- Description of the task
A faithful copy of the entries is needed, one that leaves out the pictures.

- Source information
Start of Block

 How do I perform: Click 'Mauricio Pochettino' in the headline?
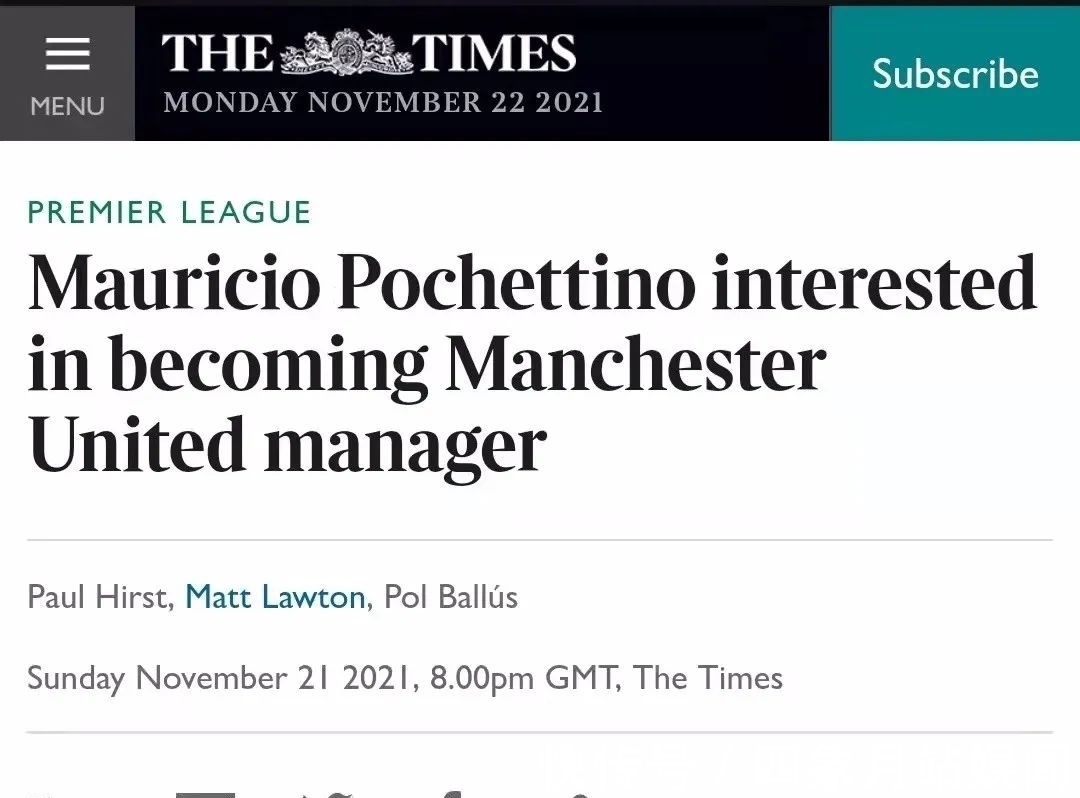coord(360,284)
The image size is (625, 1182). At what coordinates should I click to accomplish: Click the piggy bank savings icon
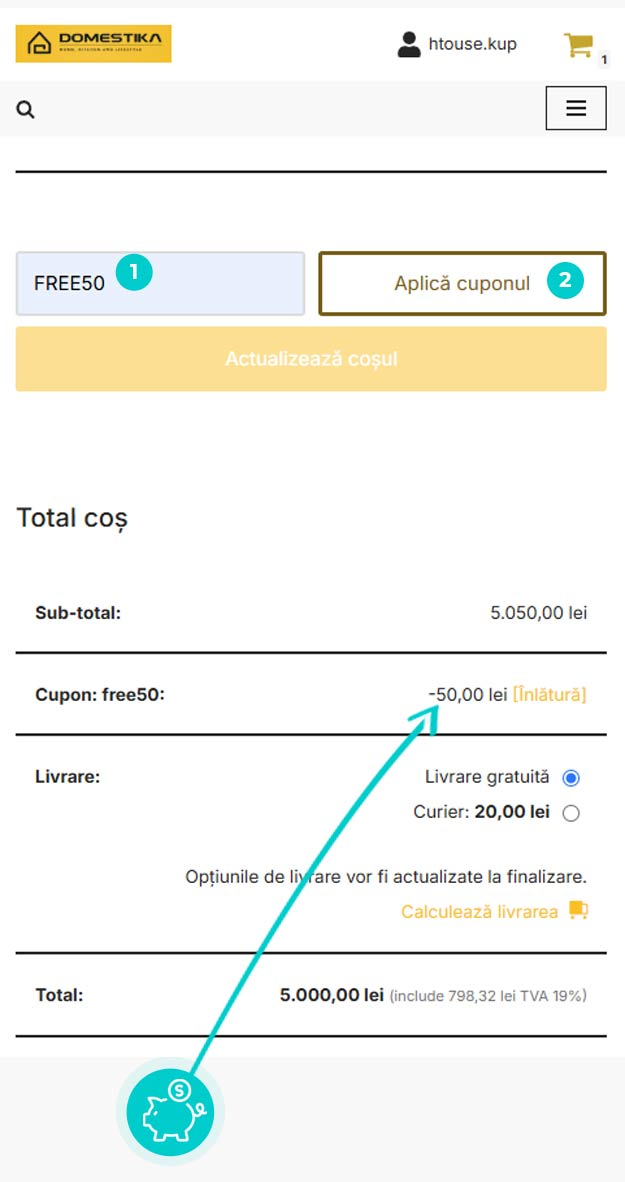pos(170,1112)
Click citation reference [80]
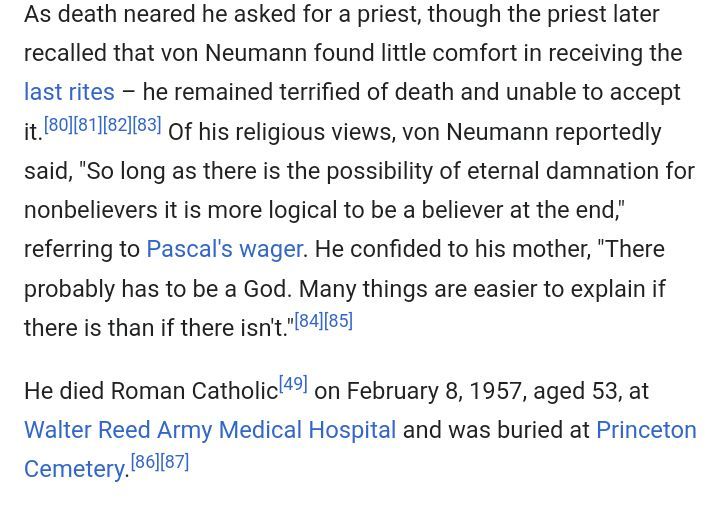This screenshot has width=720, height=531. pyautogui.click(x=58, y=125)
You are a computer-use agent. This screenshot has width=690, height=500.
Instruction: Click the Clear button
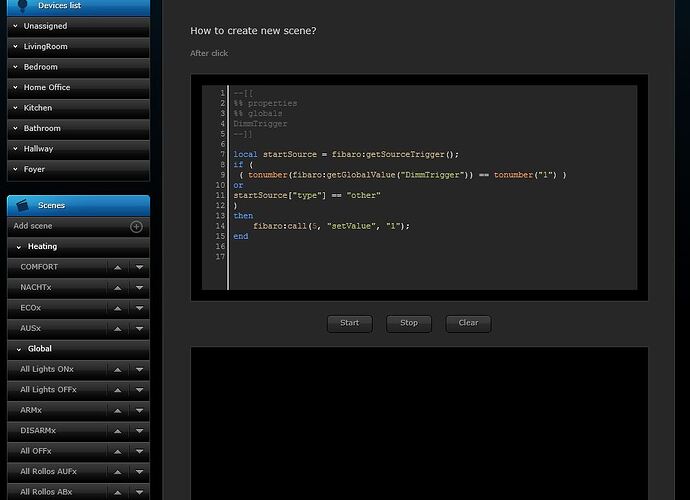[468, 323]
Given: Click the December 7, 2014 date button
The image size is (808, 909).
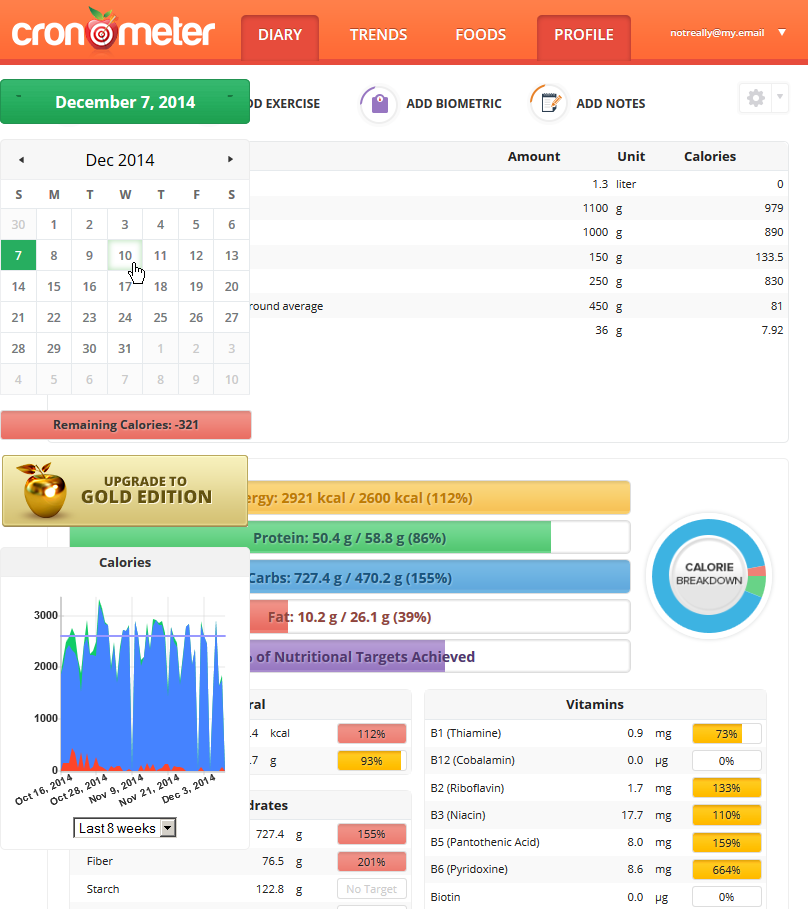Looking at the screenshot, I should (124, 101).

End of Block

- Response to this exercise
 How do I perform: Click 'Mauricio Pochettino' in the headline?
coord(360,284)
The image size is (625, 1182). At what coordinates should I click to accomplish: Click the piggy bank savings icon
pos(170,1112)
Click citation reference [80]
This screenshot has width=720, height=531. pyautogui.click(x=58, y=125)
You are a computer-use agent. This screenshot has width=690, height=500.
Instruction: Click the Clear button
[468, 323]
Given: Click the December 7, 2014 date button
The image size is (808, 909).
Looking at the screenshot, I should (124, 101).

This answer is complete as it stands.